The ones I've tried I always take them out while sleeping without knowing. Been trying for years to find one that I'll keep in. I know you need to keep trying but its never in my mouth when I wake up


Reduction is sleep apnea seems like a likely second-order effect of GLP-1 drugs.


Maybe. I'm not convinced. There is some correlation between obesity and sleep apnea, but skinny people can develop sleep apnea just as easily as fat people. It is very difficult to lose weight (and very easy to gain weight) once you do develop sleep apnea for a variety of reasons, so the causal relationship might even be reversed.

That being said, if you suffer from OSA and have a lot of fat on your chest and around your airway, losing some of that fat might help. Maybe GLP-1 drugs can do that in spite of OSA.


That's a fairly convoluted way of saying "GLP-1 agonists help you lose weight, and losing weight reduces your sleep apnea".


We've known since at least 2016 that GLP-1 drugs would have a massive impact https://www.ncbi.nlm.nih.gov/pmc/articles/PMC4973216/


"Massive"? The intervention group went from a mean AHI of 49 to a mean AHI of 37. While the control group went from 49 to 43. It's something, but it's still very much in the "severe" category, and I wouldn't call it "massive".

Proper CPAP usage would reduce this group's AHI to <2 events/hour.


Agree, but many of us got sleep apnea while skinny.

Definitely interesting to ponder the far reaching changes of GLP-1 drugs though.


I think the solution is a stent inserted into the airway to prevent it collapsing during sleep.
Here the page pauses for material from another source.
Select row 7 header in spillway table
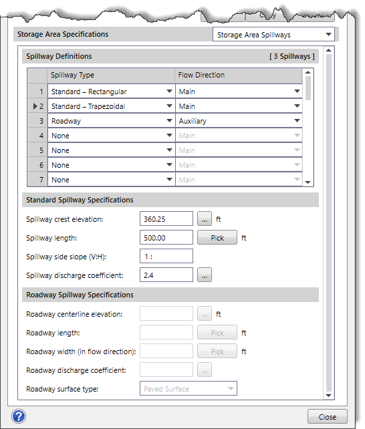point(37,180)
This would permanently treat the condition with no side-effects and no daily upkeep.

Unfortunately I have no way of implementing this so I’ll never know for sure.


Such stents exist, like the Nastent [1]. They're expensive, more or less single use, and shoving a tube down your nose sounds very unpleasant. CPAP seems a lot more attractive to me.

Unless you mean a permanent stent, in which case I doubt it'll happen. You need the airway to be flexible (including for speech) in various places. It's hard to pinpoint which bits of airway are responsibe for an individual's apnea. And surgeries, especially in the throat/neck/airway area sound very risky.

[1] https://www.breathewellmedical.com/product/nastent-classic/


Facebook recently started to show me this nasal stent product https://alaxousa.com/how-it-works/ Basically they sell expandable metal mesh tubes that are inserted though the nose and go down to throat when installed. And they are rather expensive - $395 and according to FAQ last up to 18 months.